### Quoted passage
▼

# How to handle people trespassing?



## Bowman85 (Nov 27, 2016)

Hi, I was wondering how to handle keeping people from coming onto our property. Today we had a child of maybe four come onto our property. And wonder around in our carport, our front yard and close to our back yard. My concern is when we get our dairy goats, meat goats and lgd. How and what to do. I'm worried about someone coming onto property and possibly getting hurt or hurting one of our animals. Any suggestions would be greatly appreciated. I am calling a judge for our area tomorrow morning. To see if he has any suggestions.


----------



## TAH (Nov 28, 2016)

We have never had anyone try to come onto our property, so I don't know what I would do. 

@Latestarter @greybeard @farmerjan


----------



## Latestarter (Nov 28, 2016)

Wow... a 4 year old? Where are the parents? I found a 4 year old child standing in my driveway once and was astounded. Her mother drove up shortly after I arrived (thank God!) and took the child back home. I would locate the parents and 1st give them hell for allowing a 4 year old to wander around unattended, then let them know that you'll be getting rather large dogs and livestock and would hate for the child to get injured. I'm sure that you'll have your livestock and LGD enclosed within adequate fencing, but of course a child could still get themselves into dangerous situations.


----------



## greybeard (Nov 28, 2016)

Here...adults get taken into custody, first by the landowner and then by Sheriff's Dept when they arrive (it's a misdemeanor). Children get detained, fed cookies and milk  and hear the story of Hansel & Gretel while awaiting the arrival of the deputy.


----------



## luvmypets (Nov 28, 2016)

▲

### Dataset extract
▼

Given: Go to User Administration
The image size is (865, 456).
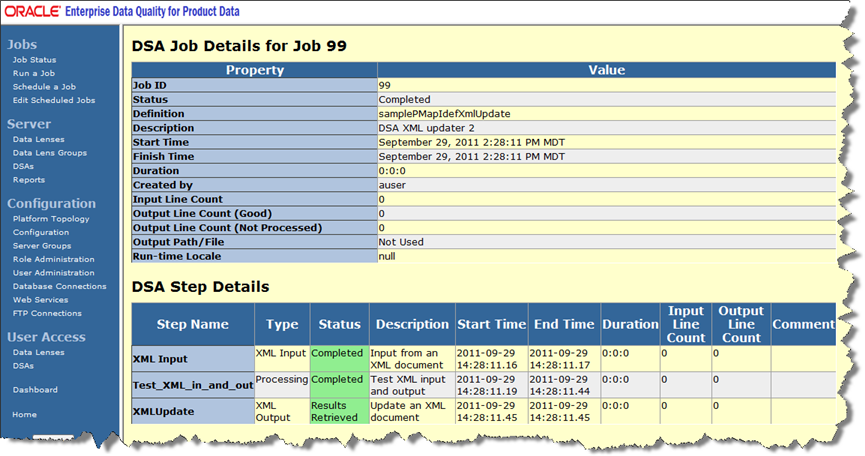Looking at the screenshot, I should pos(53,273).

▲

### Written instruction 1
From the trespassing thread, extract the part that opens with the words containing "Wow... a 4 year" and closes with "into dangerous situations.".
### Written instruction 2
In the trespassing thread, list every username that TAH's post tags with an @ sign.

### Worked answer 1
Wow... a 4 year old? Where are the parents? I found a 4 year old child standing in my driveway once and was astounded. Her mother drove up shortly after I arrived (thank God!) and took the child back home. I would locate the parents and 1st give them hell for allowing a 4 year old to wander around unattended, then let them know that you'll be getting rather large dogs and livestock and would hate for the child to get injured. I'm sure that you'll have your livestock and LGD enclosed within adequate fencing, but of course a child could still get themselves into dangerous situations.

### Worked answer 2
Latestarter
greybeard
farmerjan